- [Problem statement]: Output the span of lines from the one that contains "Click the textarea resize handle" through the end of the records, inclusive, exactly as written and free of pictures.

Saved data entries
□ □ □ □ □ □ □
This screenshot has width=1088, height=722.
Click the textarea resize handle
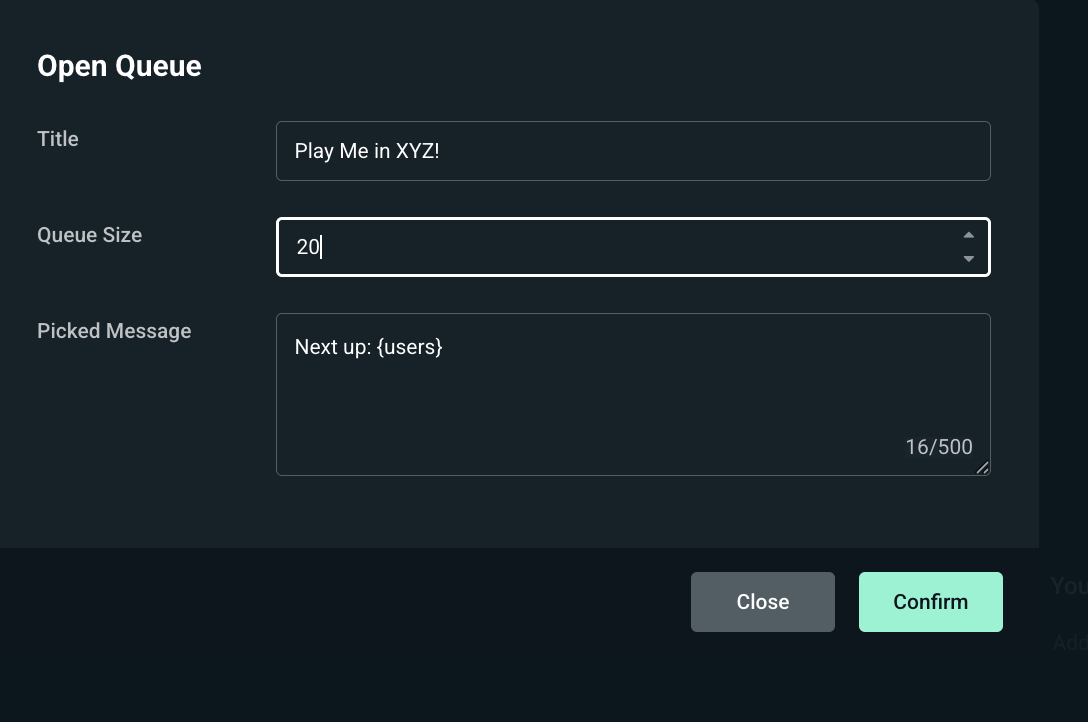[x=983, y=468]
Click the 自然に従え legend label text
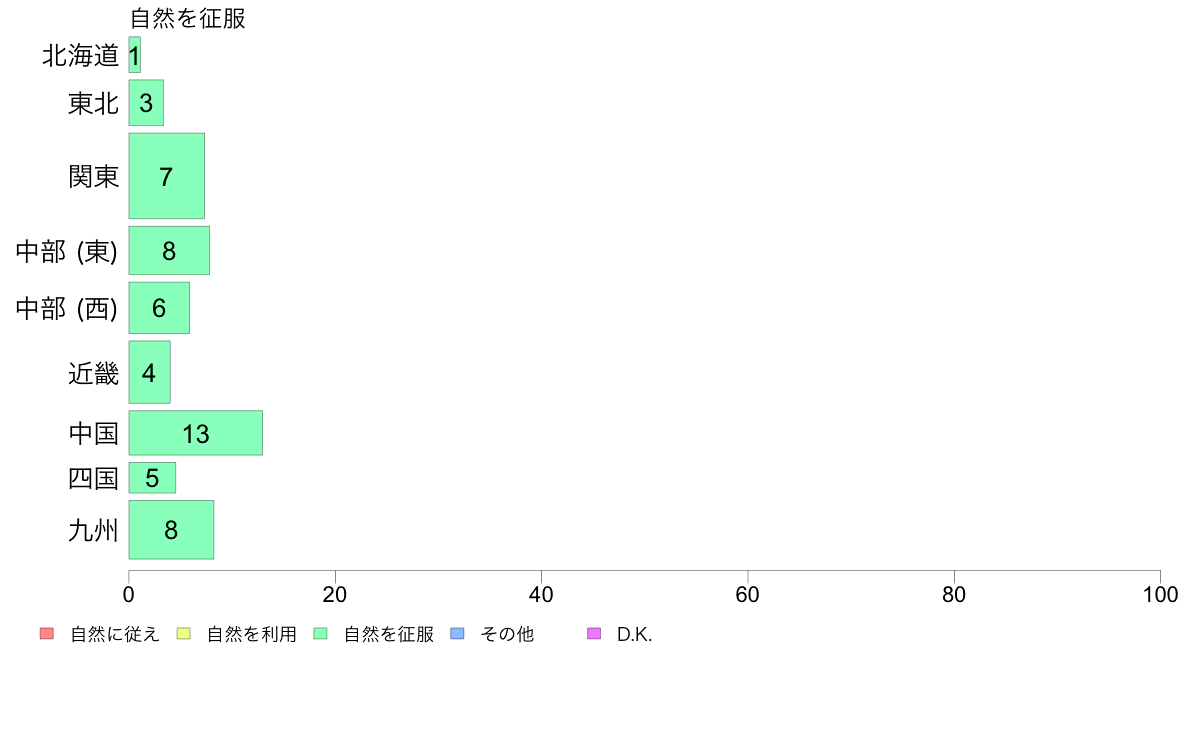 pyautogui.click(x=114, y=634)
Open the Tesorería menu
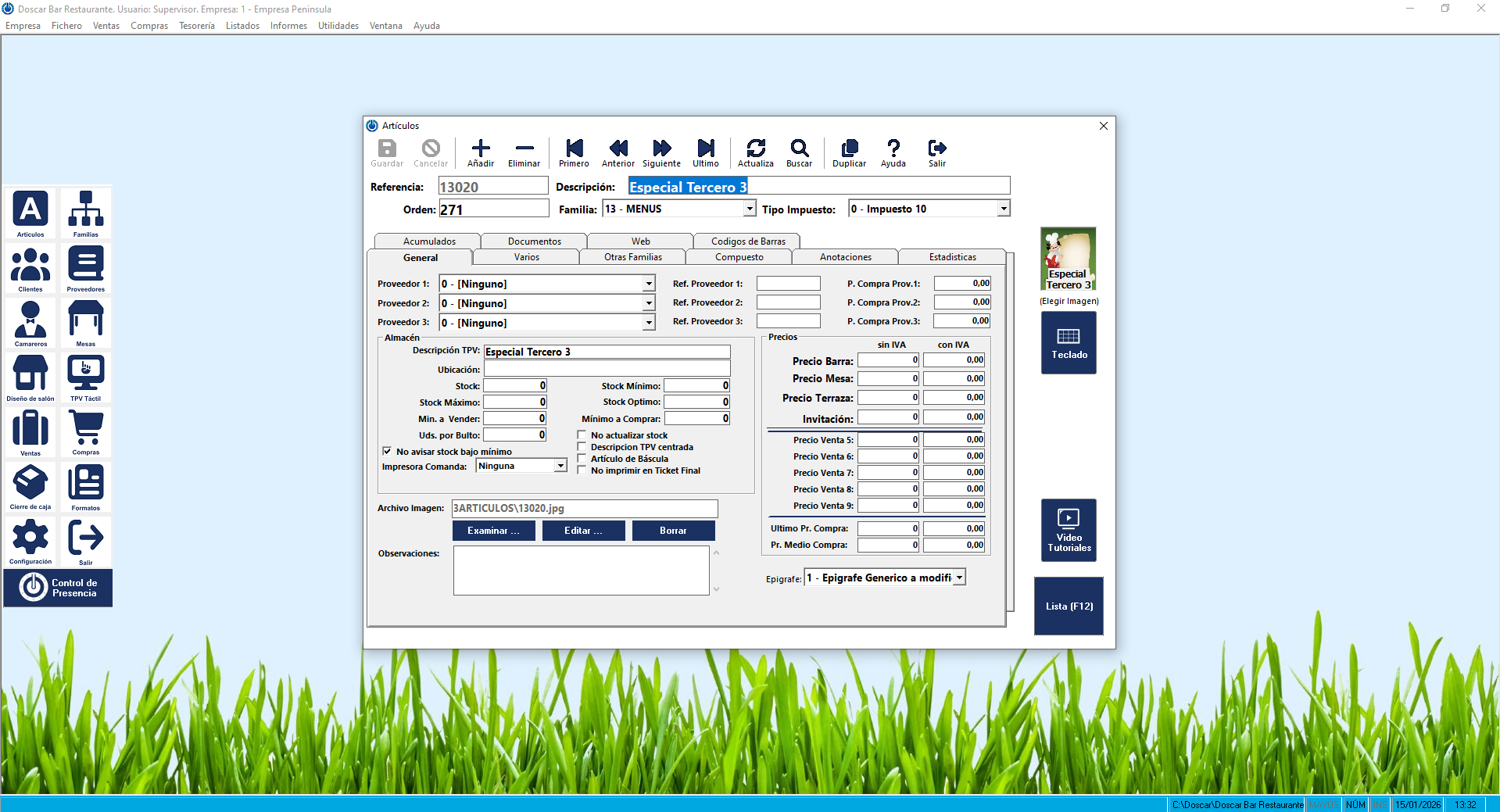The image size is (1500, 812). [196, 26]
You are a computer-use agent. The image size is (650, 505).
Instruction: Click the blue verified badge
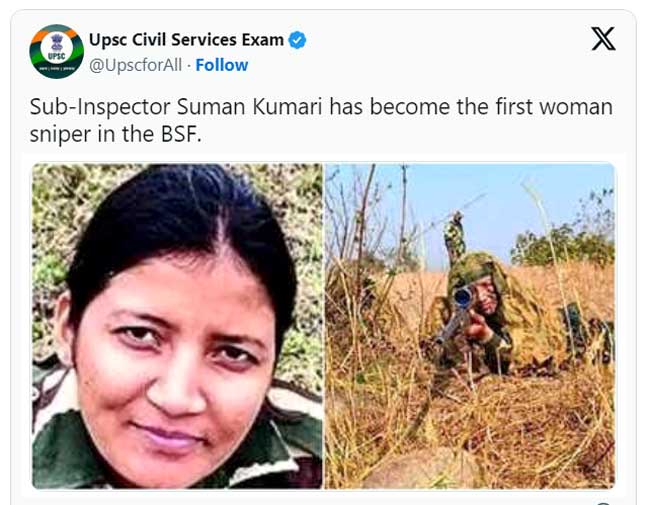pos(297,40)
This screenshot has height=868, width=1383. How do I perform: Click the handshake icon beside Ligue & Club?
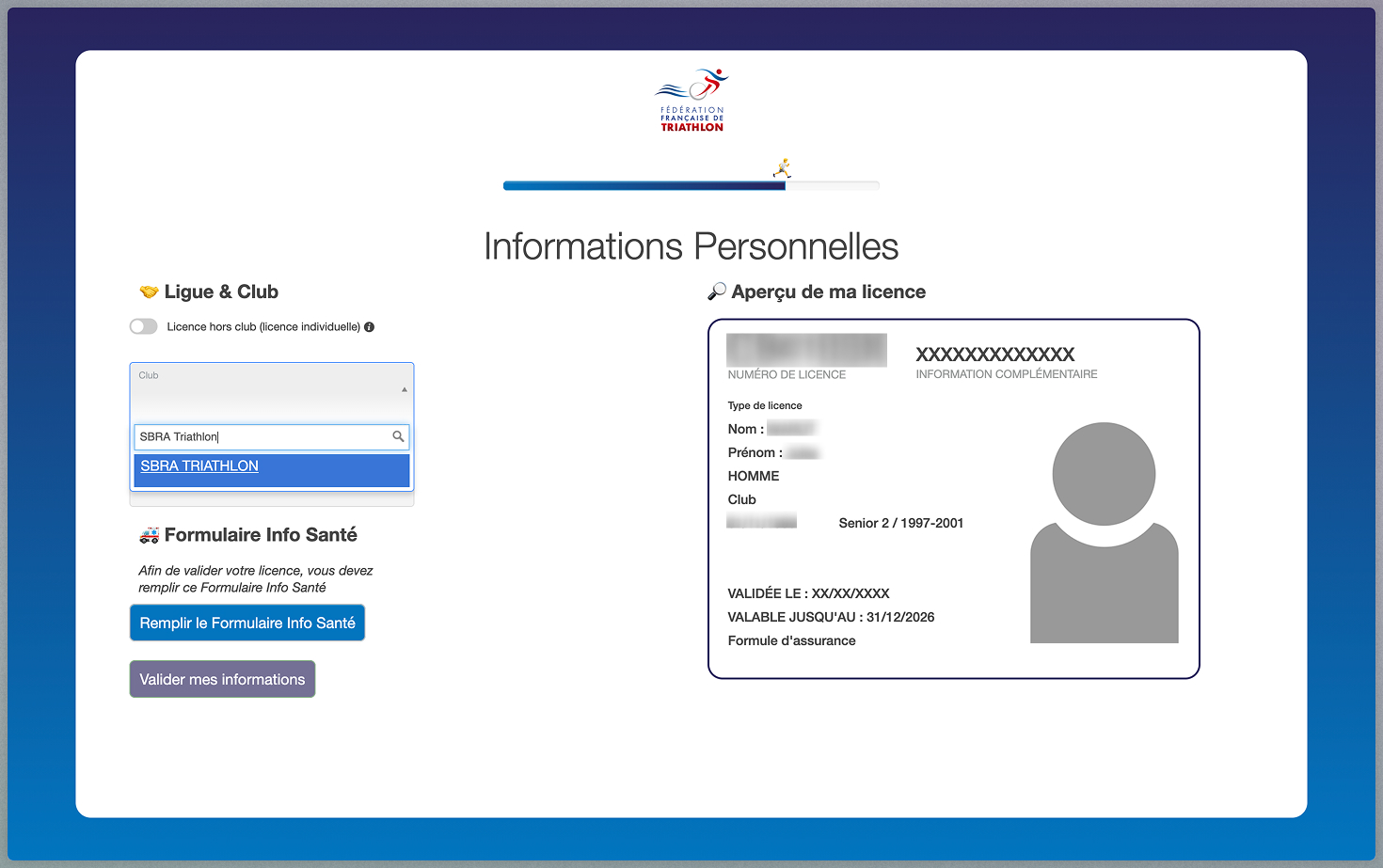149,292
□ □ □ □ □ □ □
- [Solution below]:
Click the textarea resize handle
[x=983, y=468]
Click the 自然に従え legend label text
 pyautogui.click(x=114, y=634)
Open the Tesorería menu
The image size is (1500, 812). [196, 26]
You are a computer-use agent. The image size is (650, 505).
Instruction: Click the blue verified badge
pos(297,40)
This screenshot has height=868, width=1383. How do I perform: Click the handshake icon beside Ligue & Club?
149,292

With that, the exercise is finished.